In Sierra Leone non si potrà uscire di casa
Da giovedì 18 fino a domenica 21: è una misura drastica, per tentare di arginare l'epidemia di ebola nel paese
Venerdì 5 settembre il governo della Sierra Leone ha annunciato una decisione piuttosto drastica per arginare l’epidemia di ebola che ha colpito lo scorso febbraio diversi stati dell’Africa Occidentale: tutti gli abitanti del paese, ha detto il governo, non potranno uscire di casa per quattro giorni a partire da giovedì 18 settembre. Finora l’epidemia ha provocato la morte di circa 2.100 persone in Sierra Leone, Liberia, Guinea e Nigeria.
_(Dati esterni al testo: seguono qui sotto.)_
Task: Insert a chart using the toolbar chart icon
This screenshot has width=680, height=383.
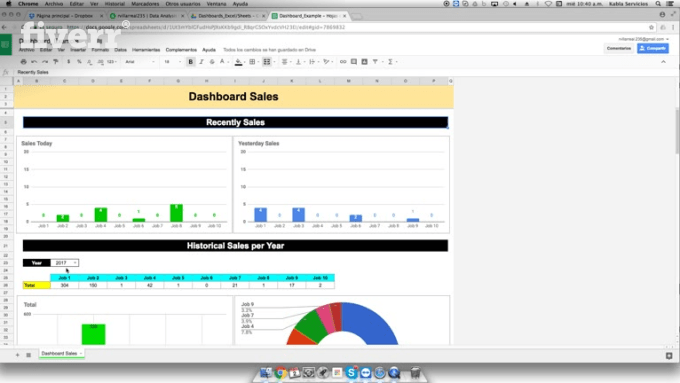Action: point(364,62)
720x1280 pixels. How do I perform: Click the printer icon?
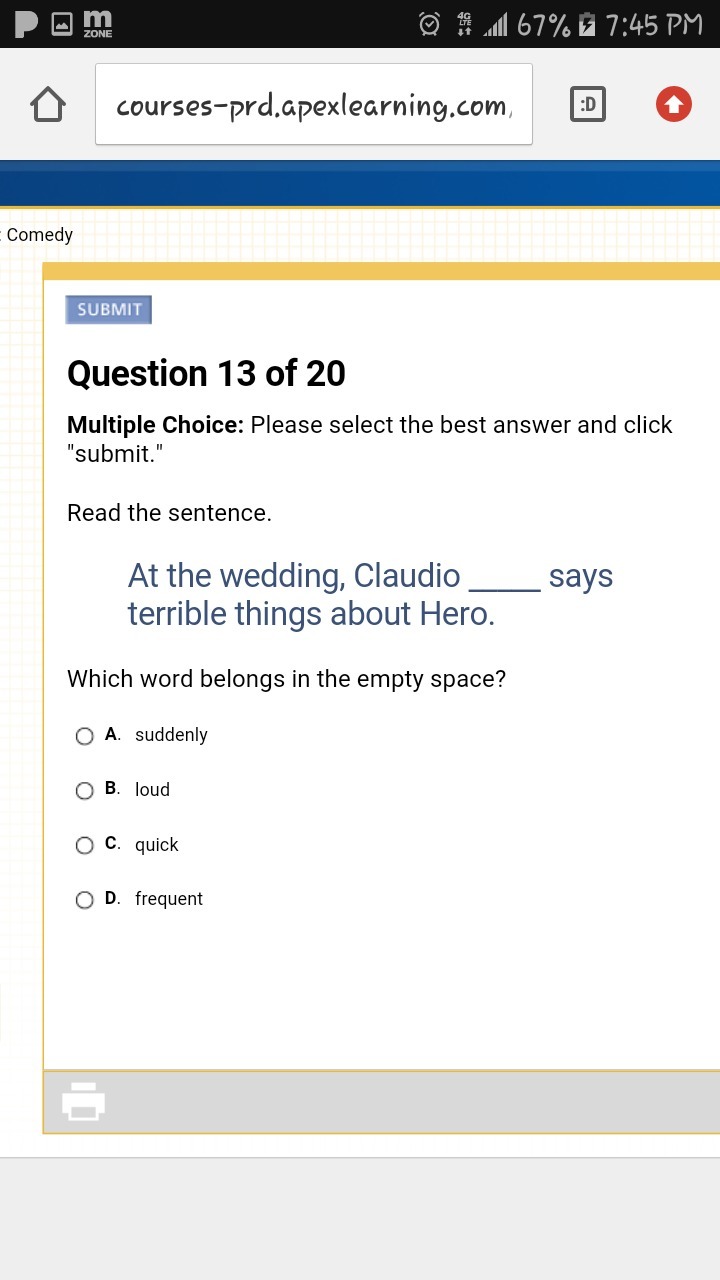(x=84, y=1101)
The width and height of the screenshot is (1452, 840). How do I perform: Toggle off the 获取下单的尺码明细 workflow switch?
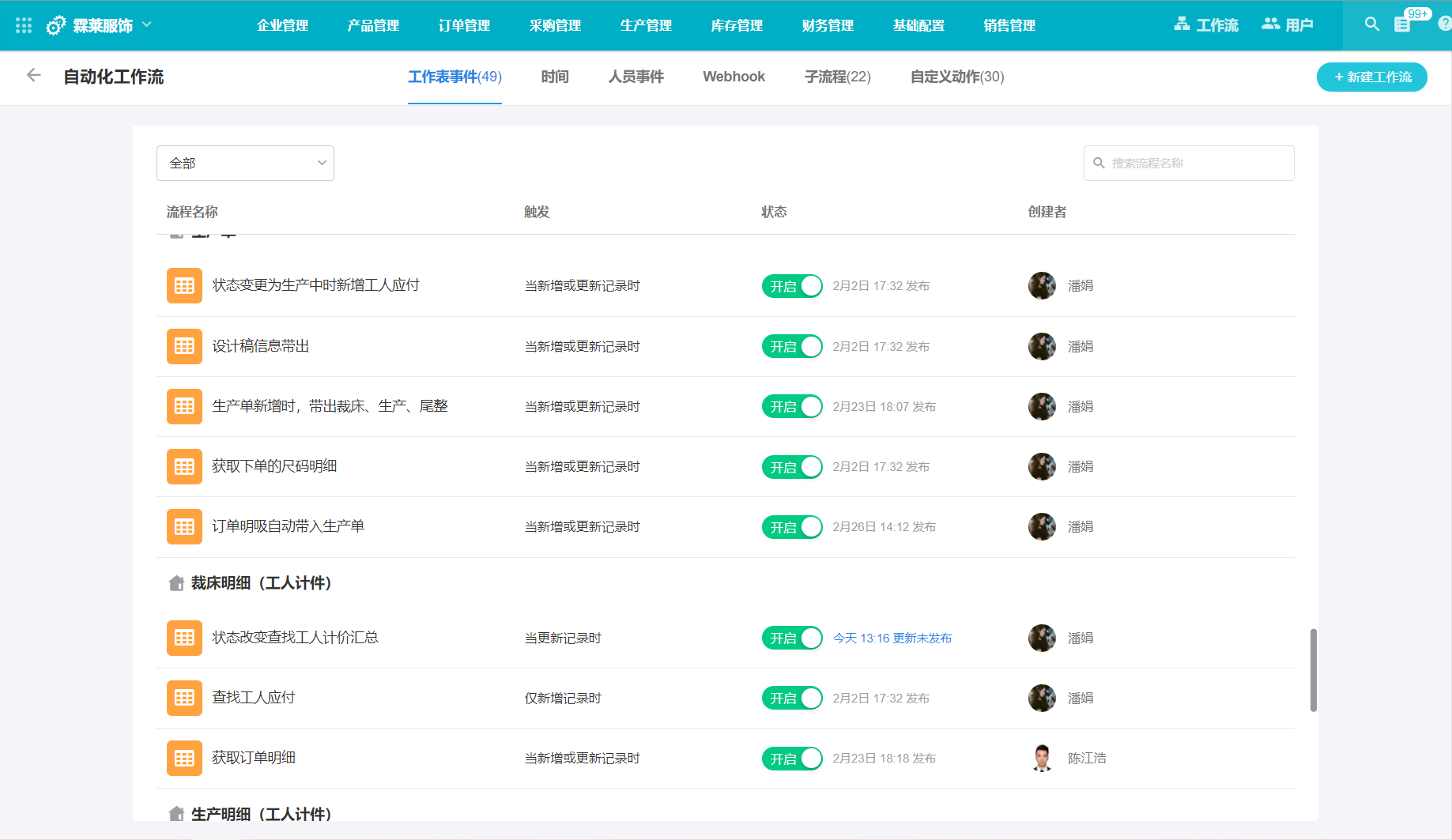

Un consigliere presidenziale dell’unità speciale allestita per l’emergenza dell’ebola ha detto che il divieto servirà a impedire che la diffusione del virus possa espandersi ulteriormente, e aiuterà gli operatori sanitari a individuare più facilmente e isolare i primi casi di infezione.
Il mese scorso in Liberia, per ragioni simili a quelle che hanno motivato la decisione del governo della Sierra Leone, un intero quartiere vicino la capitale Monrovia era stato isolato per più di una settimana nel tentativo di contenere l’epidemia. Il virus ebola viene contratto dagli esseri umani attraverso lo stretto contatto con animali infetti, tra cui scimpanzé, antilopi e pipistrelli della frutta; si diffonde poi, per via diretta, attraverso il contatto con il sangue e gli altri organi o fluidi corporei (come per esempio la saliva) e, per via indiretta, tramite il contatto con ambienti contaminati. Dato che solitamente il virus causa in breve tempo la morte dell’organismo che ha infettato, i tempi per il contagio sono relativamente brevi, tali da rendere potenzialmente utili iniziative mirate all’isolamento degli organismi infettati.
Il corrispondente di BBC in Africa Occidentale, Thomas Fassy, ha detto che l’efficacia di questo provvedimento in Sierra Leone dipenderà molto dalla volontà della popolazione di rispettare il divieto di uscire di casa per quattro giorni, e che farlo rispettare con la forza da parte delle autorità potrebbe sollevare questioni relative ai diritti umani e provocare contestazioni e dimostrazioni violente. Un consigliere dell’ufficio della presidenza ha riconosciuto che si tratta effettivamente di una misura “aggressiva” ma necessaria.
Intanto venerdì l’Organizzazione Mondiale della Sanità (WHO) ha annunciato che due vaccini potenzialmente efficaci potrebbero essere disponibili in Africa Occidentale all’inizio di novembre, e saranno innanzitutto somministrati agli operatori sanitari, ossia le persone maggiormente esposte al rischio di contagio del virus. Per curare i malati, ha annunciato inoltre l’OMS, sarà usato un “cocktail” di sangue prelevato da pazienti sopravvissuti al virus ebola e siero ricavato da quello stesso sangue. Intanto i centri di sperimentazione proseguiranno le ricerche per studiare nuove possibili terapie. I due nuovi vaccini non sono ancora stati sperimentati sugli esseri umani ma nei prossimi giorni – bypassando i normali protocolli per casi del genere, ha detto l’OMS – saranno condotti i primi test su alcuni volontari per verificarne la sicurezza e per controllare le reazioni del sistema immunitario: se i risultati di questi test saranno ritenuti soddisfacenti, i vaccini saranno subito somministrati agli operatori sanitari in Africa Occidentale.
L’Organizzazione Mondiale della Sanità ha anche annunciato che saranno condotti test più approfonditi e su più vasta scala del farmaco sperimentale “ZMapp”, realizzato da una piccola società farmaceutica americana, e di cui si era molto parlato. Il farmaco era stato utilizzato nei mesi scorsi su sette persone infettate da ebola: tre dei pazienti sono ancora in trattamento, due sono guariti e due sono morti, ma questi casi non sono stati considerati rappresentativi perché limitati e troppo diversi l’uno dall’altro.
Il virus ebola – che causa febbre, vomito, disturbi intestinali e nei casi più gravi emorragie interne – ha un tasso di mortalità molto alto, tra il 50 e l’89 per cento, a seconda del ceppo virale e della salute dell’organismo che prova a infettare. Il tipo che si è diffuso in questi mesi nell’Africa occidentale è lo “Zaïre ebolavirus” (ZEBOV), e ha il più alto tasso di mortalità.